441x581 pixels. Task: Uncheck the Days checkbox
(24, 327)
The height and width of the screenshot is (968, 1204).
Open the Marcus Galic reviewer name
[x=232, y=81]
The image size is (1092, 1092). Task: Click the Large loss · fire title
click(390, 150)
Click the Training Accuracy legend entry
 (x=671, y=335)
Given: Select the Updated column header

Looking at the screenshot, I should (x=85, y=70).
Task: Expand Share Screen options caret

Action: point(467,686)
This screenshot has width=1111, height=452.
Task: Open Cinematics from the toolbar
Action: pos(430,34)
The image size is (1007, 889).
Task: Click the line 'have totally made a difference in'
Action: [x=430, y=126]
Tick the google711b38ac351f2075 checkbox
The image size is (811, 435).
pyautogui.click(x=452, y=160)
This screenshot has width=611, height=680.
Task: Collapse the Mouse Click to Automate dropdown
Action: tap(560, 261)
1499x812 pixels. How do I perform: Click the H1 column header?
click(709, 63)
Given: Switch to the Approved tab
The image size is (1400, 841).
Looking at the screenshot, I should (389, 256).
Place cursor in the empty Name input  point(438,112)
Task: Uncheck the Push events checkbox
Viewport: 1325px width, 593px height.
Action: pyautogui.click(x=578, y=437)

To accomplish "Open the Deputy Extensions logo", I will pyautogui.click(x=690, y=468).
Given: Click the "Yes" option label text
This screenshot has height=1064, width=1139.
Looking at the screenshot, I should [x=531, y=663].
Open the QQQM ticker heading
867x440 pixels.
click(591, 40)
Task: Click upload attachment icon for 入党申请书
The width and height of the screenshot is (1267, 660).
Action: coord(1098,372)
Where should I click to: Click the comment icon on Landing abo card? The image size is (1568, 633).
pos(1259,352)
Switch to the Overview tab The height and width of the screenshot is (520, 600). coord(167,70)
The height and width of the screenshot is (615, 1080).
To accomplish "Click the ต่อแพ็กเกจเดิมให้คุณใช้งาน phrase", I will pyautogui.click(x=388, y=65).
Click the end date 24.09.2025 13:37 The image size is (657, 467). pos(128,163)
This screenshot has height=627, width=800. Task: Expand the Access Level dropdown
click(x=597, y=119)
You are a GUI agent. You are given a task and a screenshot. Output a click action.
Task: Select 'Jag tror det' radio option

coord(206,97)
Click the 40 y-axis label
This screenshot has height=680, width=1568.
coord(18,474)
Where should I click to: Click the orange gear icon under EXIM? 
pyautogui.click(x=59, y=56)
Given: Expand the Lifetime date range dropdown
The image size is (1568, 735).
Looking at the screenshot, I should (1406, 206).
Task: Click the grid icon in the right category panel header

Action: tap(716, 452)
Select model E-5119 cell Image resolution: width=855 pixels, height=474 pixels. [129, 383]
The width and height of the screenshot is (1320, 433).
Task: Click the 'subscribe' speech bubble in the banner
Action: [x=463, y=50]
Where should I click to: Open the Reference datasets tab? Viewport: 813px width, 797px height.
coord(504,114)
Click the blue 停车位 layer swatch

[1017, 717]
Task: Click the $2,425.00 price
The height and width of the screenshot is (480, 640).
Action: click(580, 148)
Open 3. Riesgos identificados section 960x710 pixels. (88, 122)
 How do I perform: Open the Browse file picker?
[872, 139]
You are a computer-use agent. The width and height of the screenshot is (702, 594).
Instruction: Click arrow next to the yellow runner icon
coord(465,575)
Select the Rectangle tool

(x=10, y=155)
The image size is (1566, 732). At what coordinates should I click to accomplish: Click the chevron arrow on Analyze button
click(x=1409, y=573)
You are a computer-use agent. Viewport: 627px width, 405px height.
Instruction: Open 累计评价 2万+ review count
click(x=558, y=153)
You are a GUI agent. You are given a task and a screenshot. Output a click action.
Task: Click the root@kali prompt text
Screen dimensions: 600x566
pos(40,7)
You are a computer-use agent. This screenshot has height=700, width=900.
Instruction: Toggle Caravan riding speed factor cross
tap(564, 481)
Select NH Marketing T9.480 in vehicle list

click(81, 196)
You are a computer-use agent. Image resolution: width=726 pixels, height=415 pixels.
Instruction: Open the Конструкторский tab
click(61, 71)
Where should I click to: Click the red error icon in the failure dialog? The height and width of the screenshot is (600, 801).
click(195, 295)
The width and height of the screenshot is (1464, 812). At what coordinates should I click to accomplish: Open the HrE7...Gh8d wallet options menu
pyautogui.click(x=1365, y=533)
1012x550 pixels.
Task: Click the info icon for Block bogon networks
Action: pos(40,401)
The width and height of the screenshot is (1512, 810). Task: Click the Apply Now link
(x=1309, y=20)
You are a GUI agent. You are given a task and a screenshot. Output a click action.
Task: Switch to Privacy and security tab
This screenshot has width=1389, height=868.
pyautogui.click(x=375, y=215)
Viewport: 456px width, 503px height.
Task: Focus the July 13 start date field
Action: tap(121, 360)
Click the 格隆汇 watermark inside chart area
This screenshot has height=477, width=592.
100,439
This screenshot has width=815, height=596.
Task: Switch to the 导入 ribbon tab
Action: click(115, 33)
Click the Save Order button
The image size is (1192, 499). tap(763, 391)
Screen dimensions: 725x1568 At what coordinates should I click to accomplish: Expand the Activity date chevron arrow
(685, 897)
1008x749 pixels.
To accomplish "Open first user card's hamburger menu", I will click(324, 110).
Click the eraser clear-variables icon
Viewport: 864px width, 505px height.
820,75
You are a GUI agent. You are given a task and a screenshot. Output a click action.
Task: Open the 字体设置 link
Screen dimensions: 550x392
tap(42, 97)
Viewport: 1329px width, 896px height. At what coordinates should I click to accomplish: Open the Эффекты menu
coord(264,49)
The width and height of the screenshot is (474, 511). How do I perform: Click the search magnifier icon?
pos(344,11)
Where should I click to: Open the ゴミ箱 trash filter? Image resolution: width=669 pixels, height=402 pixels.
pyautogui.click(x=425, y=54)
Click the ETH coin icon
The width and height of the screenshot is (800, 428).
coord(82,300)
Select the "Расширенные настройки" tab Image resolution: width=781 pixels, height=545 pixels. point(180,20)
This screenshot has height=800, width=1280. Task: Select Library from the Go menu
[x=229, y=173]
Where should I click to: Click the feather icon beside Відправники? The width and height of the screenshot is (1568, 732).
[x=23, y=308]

- _EXERCISE GOAL_: Beginning at the first line above, repeat exactly until the line containing "Tick the google711b38ac351f2075 checkbox", which is included.

- _RESPONSE BELOW_:
441x581 pixels. Task: Uncheck the Days checkbox
(24, 327)
The height and width of the screenshot is (968, 1204).
Open the Marcus Galic reviewer name
[x=232, y=81]
The image size is (1092, 1092). Task: Click the Large loss · fire title
click(390, 150)
Click the Training Accuracy legend entry
 (x=671, y=335)
Given: Select the Updated column header

Looking at the screenshot, I should (x=85, y=70).
Task: Expand Share Screen options caret

Action: point(467,686)
This screenshot has width=1111, height=452.
Task: Open Cinematics from the toolbar
Action: pos(430,34)
The image size is (1007, 889).
Task: Click the line 'have totally made a difference in'
Action: [x=430, y=126]
Tick the google711b38ac351f2075 checkbox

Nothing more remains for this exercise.